Cuando Sean regresó al sendero del parque, la experta de la Policía Científica estaba allí. Whitey Powers ordenó por radio a todas las unidades que se encontraban por allí que hicieran una barrida policial y que detuvieran a todos los vagabundos del parque; después se agachó junto a Sean y la experta.
– El rastro de sangre va hacia allí -declaró la experta, señalando hacia el interior del parque.
El sendero pasaba por encima de un pequeño puente de madera y luego se desviaba y bajaba hacia una zona muy arbolada del parque, que rodeaba el antiguo autocine que había en uno de los extremos del lugar.
– Allí hay más -señaló con el bolígrafo; Sean y Whitey se dieron la vuelta y vieron pequeñas gotas de sangre encima de la hierba al otro lado del sendero y junto al pequeño puente de madera; las hojas de un gran arce habían impedido que la lluvia de la noche anterior borrara los rastros de sangre-. Creo que huyó en dirección a ese barranco.
Se oyó un pitido procedente de la radio de Withey; éste se la llevó a los labios y respondió:
– Powers.
– Sargento, necesitamos su presencia en el jardín.
– Voy hacia allí.
Sean observó cómo Whitey andaba a toda velocidad por el sendero y luego se dirigía hacia el jardín vallado que había junto a la siguiente curva. El dobladillo de la camiseta de hockey de su hijo le ondeaba en la cintura.

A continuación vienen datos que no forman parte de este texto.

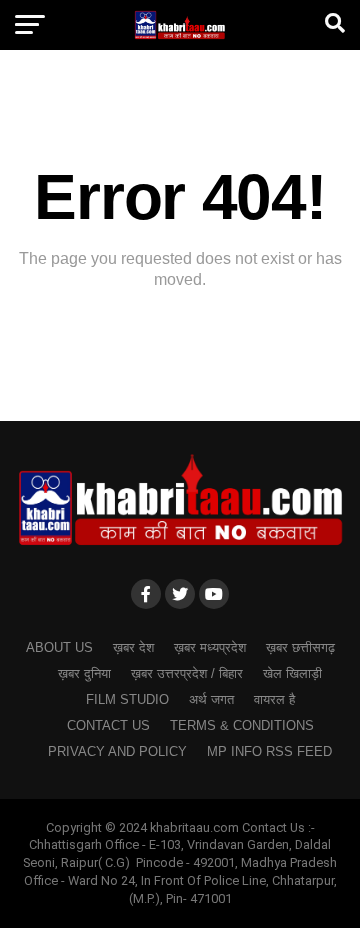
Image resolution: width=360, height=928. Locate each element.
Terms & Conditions (242, 725)
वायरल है (274, 699)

Sean se puso en pie, contempló el parque y se percató de lo grande que era: notó cada arbusto, cada montículo y toda aquella agua. Volvió a contemplar el puentecillo de madera que conducía a un pequeño barranco en el que el agua era el doble de oscura y dos veces más contaminada que la del canal. Al estar revestido de una capa permanente de grasa, estaba plagado de mosquitos en verano. Sean divisó una mancha roja en los árboles delgados y verdosos que crecían a lo largo del borde del barranco y se dirigió hacia allí; de repente, la experta de la Policía Científica, que estaba junto a él, también la vio.